Altered DNA methylation pattern contributes to differential epigenetic immune signaling in the upper respiratory airway of COVID-19 patients

The emergence of SARS-CoV-2 has had a profound adverse impact on global health and continues to remain a threat worldwide. The disease spectrum of COVID-19 ranges from asymptomatic to fatal clinical outcomes especially in the elderly population and in individuals with underlying medical conditions. The impact of COVID-19 on host immune responses and immune cells at the protein and DNA levels remains largely ambiguous. In a case-control study, here we explored the impact of COVID-19 on DNA methylation patterns in the upper respiratory airway to determine how SARS-CoV-2 infection altered the immune status of individuals requiring hospitalization for COVID-19. We performed DNA methylation arrays on nasopharyngeal swabs at inclusion/hospitalization as well as 6 weeks post-inclusion. Our study reveals a distinct DNA methylation pattern in COVID-19 patients compared to healthy controls, characterized by 317 779 differentially methylated CpGs. Notably, within the transcription start sites and gene body, COVID-19 patients exhibited a higher number of genes/CpGs with elevated methylation levels. Enrichment analysis of methylated genes at transcription start sites highlighted the impact on genes associated with inflammatory responses and immune functions. Some SARS-CoV-2 -induced CpG methylations were transient, returning to normal levels by 6 weeks post-inclusion.

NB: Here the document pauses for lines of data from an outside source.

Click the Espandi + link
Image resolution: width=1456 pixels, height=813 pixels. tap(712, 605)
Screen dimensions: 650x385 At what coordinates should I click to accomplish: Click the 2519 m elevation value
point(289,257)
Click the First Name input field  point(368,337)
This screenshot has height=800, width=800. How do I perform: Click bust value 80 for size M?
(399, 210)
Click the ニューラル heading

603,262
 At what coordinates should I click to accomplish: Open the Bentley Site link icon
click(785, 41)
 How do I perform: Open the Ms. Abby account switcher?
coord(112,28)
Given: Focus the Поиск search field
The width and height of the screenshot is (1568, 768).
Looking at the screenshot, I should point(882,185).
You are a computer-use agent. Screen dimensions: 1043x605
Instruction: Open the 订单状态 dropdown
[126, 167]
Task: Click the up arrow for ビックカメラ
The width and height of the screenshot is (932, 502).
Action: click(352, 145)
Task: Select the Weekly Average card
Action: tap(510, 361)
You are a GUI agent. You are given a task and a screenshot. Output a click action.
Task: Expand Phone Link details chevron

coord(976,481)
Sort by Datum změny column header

Enriched genes of interest included IL-17A, a pivotal cytokine implicated with inflammation and healing, and NUP93, associated with antiviral innate immunity. Further, six genes in our data set, OAS1, CXCR5, APP, CCL20, CNR2, and C3AR1, were found in enrichment analysis with previous COVID-19 studies. Additionally, RNAse1 and RNAse2 emerged as key regulators, while IL-18 played a role in various biological processes in COVID-19 patients. Overall, our results demonstrates that COVID-19 has a major impact on the upper airway by modifying the methylation pattern of many genes and this could have implications for the conditioning of the airways and how the individual response to future airway infections.